Conventionally speaking a pretty flimsy genre, the best cop comedies were pushed through on the strength of a steamrolling performance (Beverly Hills Cop), unlikely chemistry between the two leads (48 Hrs.) or both (Lethal Weapon). Confusing actual homage with making a self-consciously crappy cop movie that declares itself to be homage, Smith pimps out a shaggy crime story (his first for-hire film, it was written by Robb and Mark Cullen) with an '80s synth score, tracks from Eric B. and Rakim and Poison, and a truly cruddy, cheap-o aesthetic. Lacking the genre-thumping deftness of a film like Hot Fuzz or the appealing kitsch of Dragnet, Cop Out turns its lonely eyes to its two lead performers.

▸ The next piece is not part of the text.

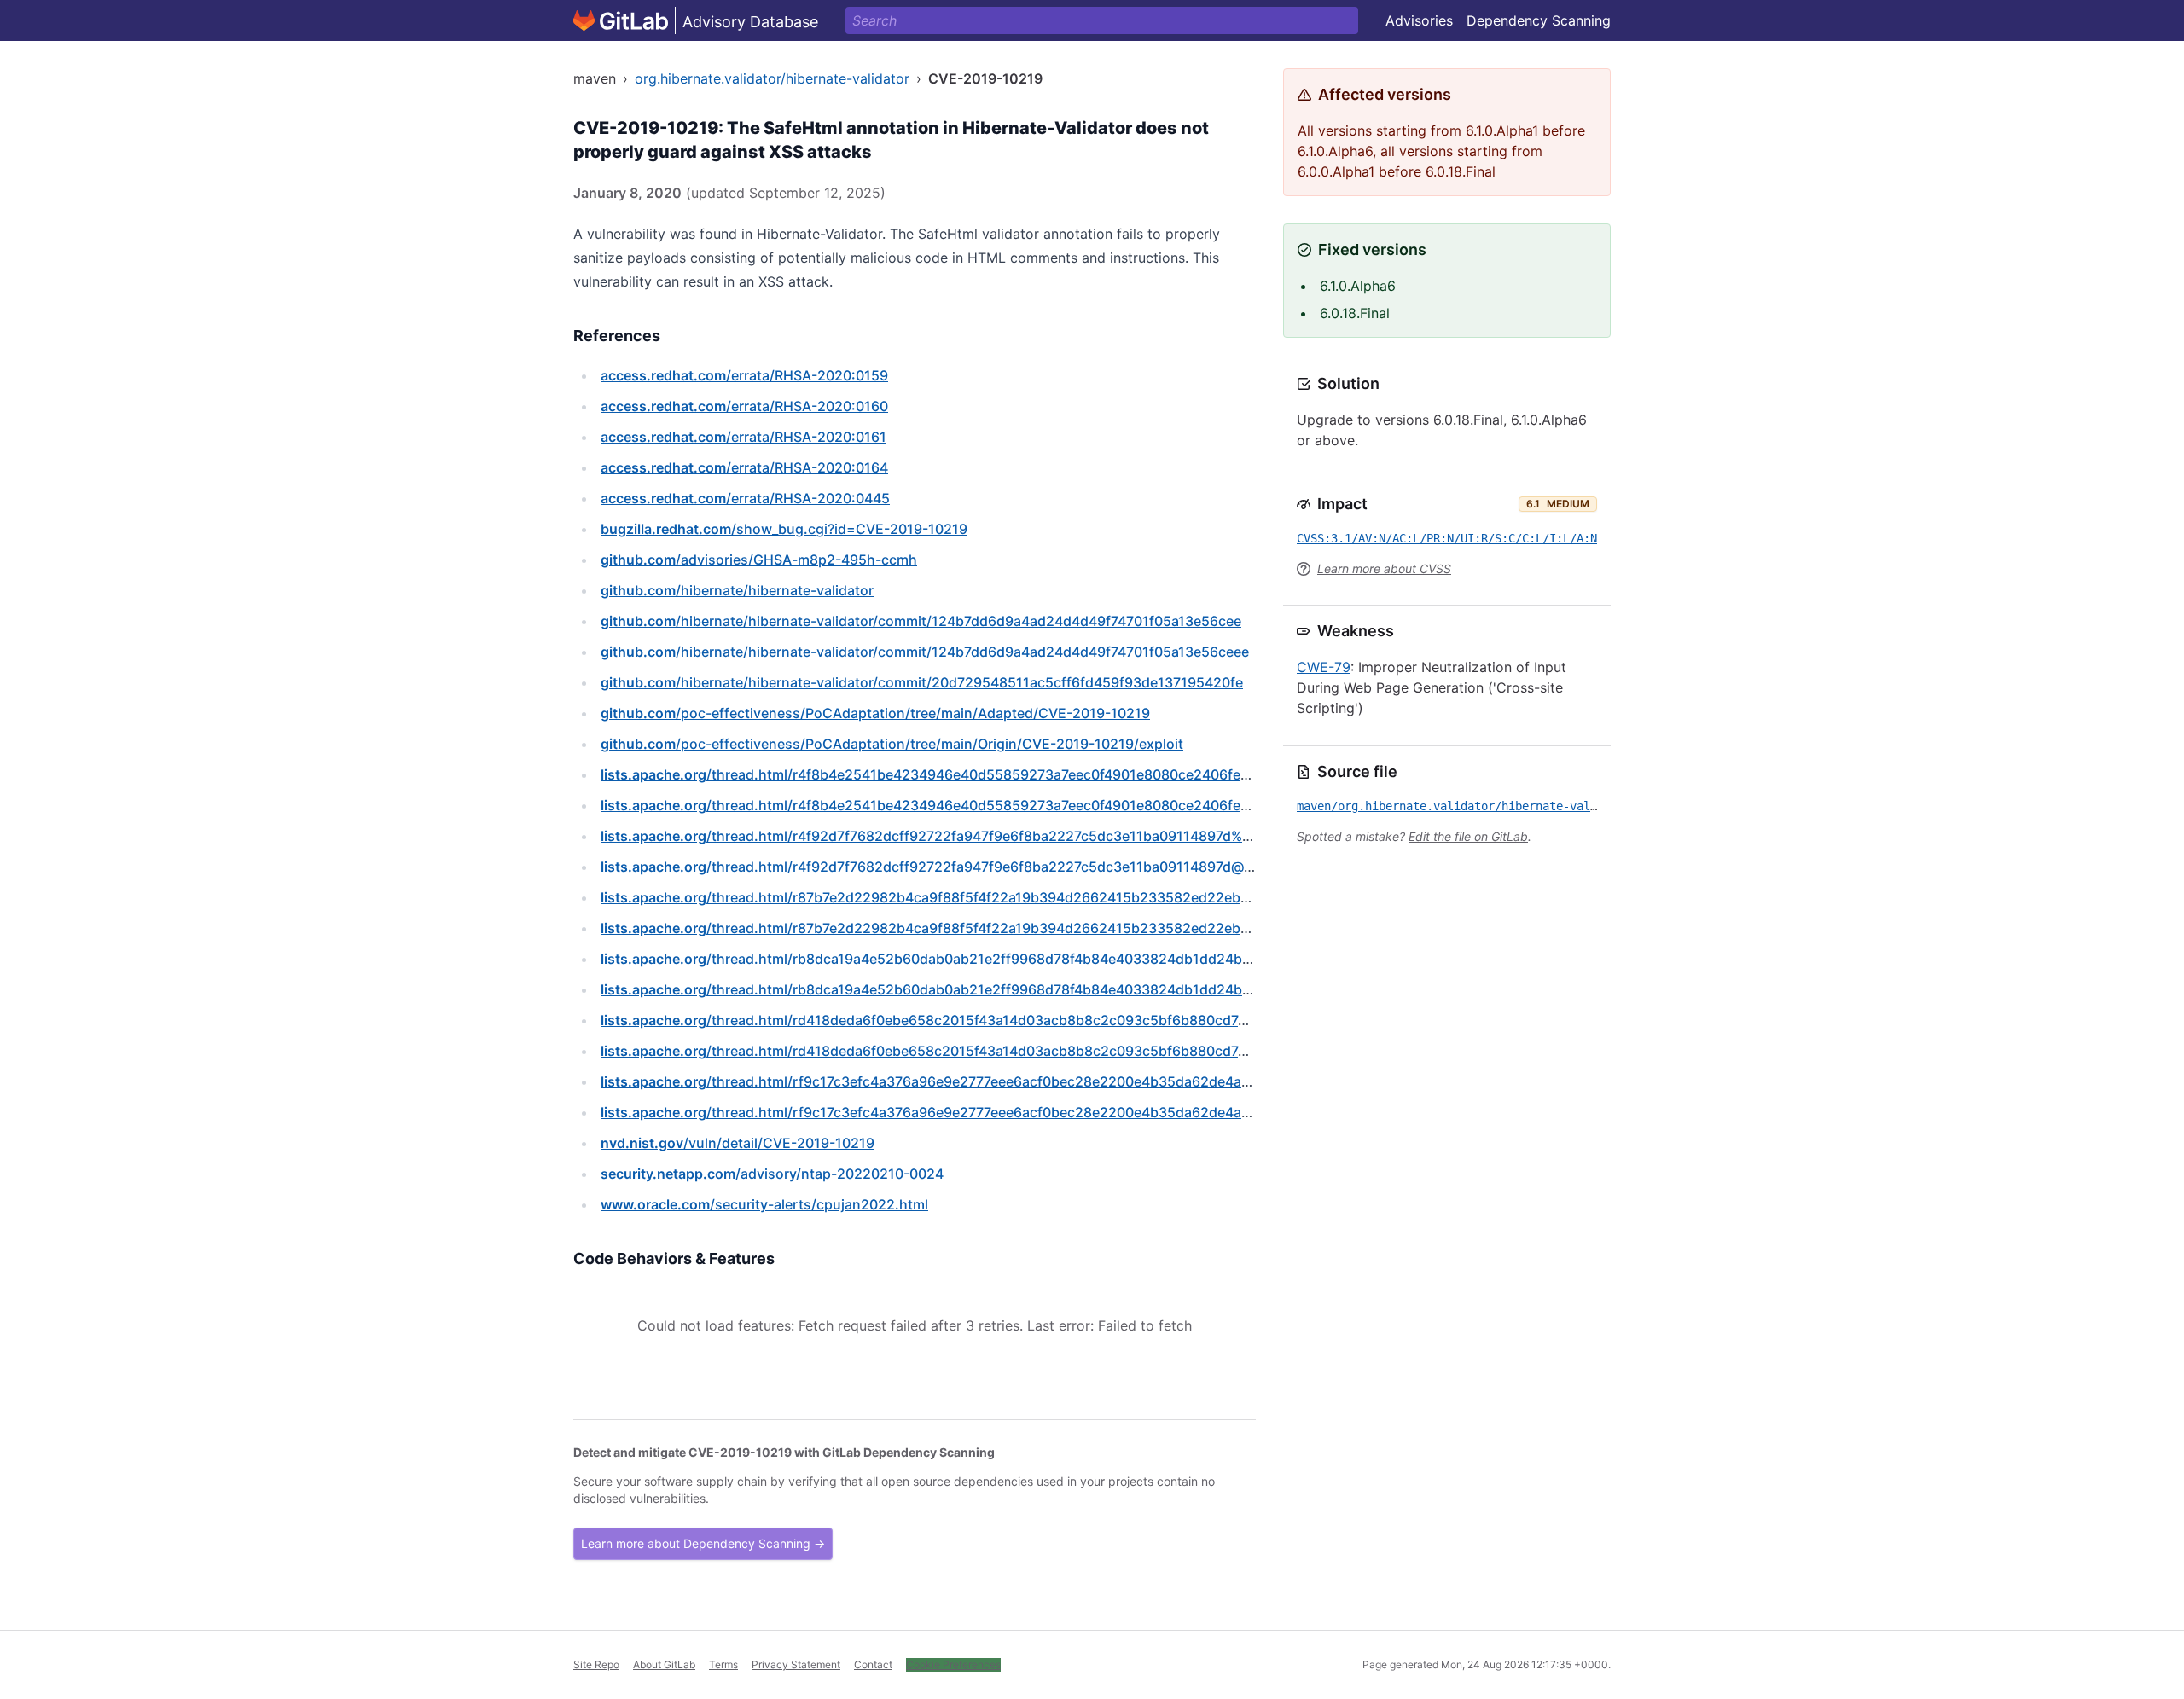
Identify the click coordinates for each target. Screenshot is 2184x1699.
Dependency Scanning (1539, 20)
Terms (723, 1664)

I thought we had all agreed that a little Tracy Morgan goes a long, long way. The irony of Tina Fey finding the perfect dosage on 30 Rock -- stringing him in to do two or three of his toddler-with-a-teleprompter line readings -- is that it has led to him being cast in a leading role. As the idiot savant Paul, Morgan wipes his nose with the back of his hand in moments of confusion or distress and pooches his mouth to denote his inherent lovability. Beyond cloying on the big screen, an inexplicably smitten Smith allows Morgan's flat riffs and endless runs to distend an already shapeless plot. Willis is barely there as the straight man, muttering his lines with a reluctance that seems to have more to do with the script than his character. The dynamic between the two is forced and pre-fab, much like the opening shot of them rolling into the precinct in slo-mo as "No Sleep 'Til Brooklyn" blasts.

And it is Brooklyn -- residents will at least find distraction noting subway stops and their favorite Mexican joint -- but even the dedicated location shooting feels canned. Given two vibrant boroughs (Queens also figures) Smith musters none of street-bound energy that can animate even the direst hackwork. As a result the shoddy composition -- lone characters float in the middle of a grotesquely stretched frame; constipated camera work flattens every scene -- comes to the fore. One of the film's small favors is Smith's canny (and genre-typical) use of bit players: Susie Essman, Jason Lee, Kevin Pollack, Adam Brody, and Seann William Scott appear in small, pitch-perfect roles. Unfortunately the relief they provide from the overwhelming tide of self-indulgence and sh*t jokes is all too brief.